La riflessione alla base di PER GIOCO... è che attualmente i programmi d’intervento precoci in campo socio-educativo tendono ad essere sempre più strategici sia per la crescita armonica dei giovani che per il miglioramento del clima organizzativo delle istituzioni educative e delle persone deputate a funzioni legate alla formazione dei minori medesimi.

Spesso, infatti, l’approccio tradizionale, che considera il processo di socializzazione e formazione come un percorso di apprendimento basato sulla trasmissione di valori, regole e cultura e cioè come qualcosa di frontale, compiuto e definitivo, oggi sempre più spesso sembra debole e inadeguato ad andare incontro alle esigenze della nuova generazione. Le modalità di apprendimento e di educazione “tradizionali”, infatti, si connotano attraverso forme espressive non idonee per la relazione educativa poiché non tengono conto delle specifiche modalità culturali attraverso cui si formano e si esprimono i minori.

Emerge la difficoltà da parte degli operatori di elaborare linguaggi trans-culturali e multimodali che possano rispondere ai cambiamenti sociali e comunicativi e favorire un corretto processo di integrazione culturale e inclusione sociale.

Questo può far emergere forme di incomunicabilità che si traducono in un non riconoscimento da parte dei giovani nei confronti degli adulti . D’altro canto gli adulti educatori spesso etichettano i bambini stessi secondo vecchie concezioni, non riuscendo a riconoscere le loro forme espressive.

A partire da tali presupposti diviene sempre più importante proporre interventi di formazione rivolti ai minori che adoperino nuove modalità di relazione educativa e che tengano conto degli specifici sistemi di comunicazione in cui si formano ed attraverso cui si esprimono.

Tali interventi si configurano nell’ambito della prevenzione primaria ai comportamenti devianti e si attuano prima che questi ultimi si manifestino con sindromi già strutturate e più complesse da gestire.

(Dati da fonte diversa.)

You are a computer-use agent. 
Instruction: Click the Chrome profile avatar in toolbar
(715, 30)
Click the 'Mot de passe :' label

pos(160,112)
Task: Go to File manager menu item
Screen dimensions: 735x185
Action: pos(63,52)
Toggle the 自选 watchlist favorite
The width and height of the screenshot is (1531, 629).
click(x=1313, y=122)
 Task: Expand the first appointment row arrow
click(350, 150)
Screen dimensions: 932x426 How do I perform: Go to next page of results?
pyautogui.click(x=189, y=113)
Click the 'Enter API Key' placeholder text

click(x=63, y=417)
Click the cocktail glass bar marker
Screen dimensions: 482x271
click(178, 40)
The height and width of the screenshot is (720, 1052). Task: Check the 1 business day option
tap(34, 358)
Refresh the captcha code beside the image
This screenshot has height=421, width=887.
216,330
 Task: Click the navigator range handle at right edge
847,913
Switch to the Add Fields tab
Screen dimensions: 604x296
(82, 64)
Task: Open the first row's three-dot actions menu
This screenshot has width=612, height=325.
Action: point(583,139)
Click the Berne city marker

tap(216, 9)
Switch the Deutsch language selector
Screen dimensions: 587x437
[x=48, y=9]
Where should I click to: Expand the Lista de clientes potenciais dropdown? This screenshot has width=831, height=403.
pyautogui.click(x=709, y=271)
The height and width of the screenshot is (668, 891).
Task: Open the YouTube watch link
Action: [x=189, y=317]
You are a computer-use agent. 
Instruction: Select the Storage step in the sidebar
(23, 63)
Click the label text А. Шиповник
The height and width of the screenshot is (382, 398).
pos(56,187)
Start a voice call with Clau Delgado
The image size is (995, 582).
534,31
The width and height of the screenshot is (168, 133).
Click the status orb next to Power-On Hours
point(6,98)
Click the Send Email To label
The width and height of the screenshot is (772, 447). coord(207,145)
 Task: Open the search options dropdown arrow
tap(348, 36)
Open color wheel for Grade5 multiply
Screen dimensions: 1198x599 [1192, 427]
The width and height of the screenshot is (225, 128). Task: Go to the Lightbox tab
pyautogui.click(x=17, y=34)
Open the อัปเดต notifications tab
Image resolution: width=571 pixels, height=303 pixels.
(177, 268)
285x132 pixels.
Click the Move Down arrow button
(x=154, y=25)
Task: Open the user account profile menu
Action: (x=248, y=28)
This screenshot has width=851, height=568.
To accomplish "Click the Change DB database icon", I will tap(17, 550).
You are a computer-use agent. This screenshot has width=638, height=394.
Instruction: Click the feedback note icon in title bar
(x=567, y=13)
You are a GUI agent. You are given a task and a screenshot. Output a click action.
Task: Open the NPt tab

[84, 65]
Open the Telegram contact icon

PER GIOCO....si propone come un nuovo orientamento strategico capace di contribuire all'innovazione delle metodologie socio-educative tradizionali.

Da Bettelheim a Munari, da Rodari a Barba, sono stati numerosi gli intellettuali che hanno evidenziato l’importanza del gioco e della fantasia per la crescita personale e collettiva, anche all’interno dei processi di socializzazione formali.

Il gioco, infatti, quando non è inteso come pausa o svago, ma come orientamento e metodologia di contatto, relazione e produzione culturale, può contribuire a costruire un ambiente educativo non trasmissivo, capace di facilitare il coinvolgimento dei partecipanti e di favorirne i processi di socializzazione, attraverso l’acquisizione di competenze e abilità funzionali alle esigenze contemporanee. Il gioco può, infatti, produrre una cultura viva, in grado di affascinare, stimolare e coinvolgere le persone, arricchendo e rivitalizzando la proposta delle agenzie di socializzazione tradizionali al fine di farle divenire il punto di forza di un sistema sociale in trasformazione, i cui standard si modellano sempre più su processi di una natura cooperativa, immersiva e a-simmetrica, basati sull’ imparare facendo.

In questo senso PER GIOCO...si propone di creare contesti sociologicamente orientati per far sì che venga garantita continuità fra i percorsi di socializzazione formali dei più giovani e quelli informali a partire dalla costruzione di una relazione virtuosa tra famiglia, scuola e soggetti di aggregazione e promozione socio-culturale del territorio.

Si parte dal presupposto che i bambini anche attraverso i giochi imparino, anzi la dimensione affettiva del bambino nei confronti del gioco è l’aspetto rilevante per trattare anche ciò che troppo spesso viene considerato noioso, lo studio, per giocare imparando. In tal senso è necessario riconsiderare l’apprendimento un processo compatto in cui la parte affettiva, il piacere, è propedeutica alla parte cognitiva e razionale, così come qualsiasi altra forma di conoscenza acquisita dal nostro cervello.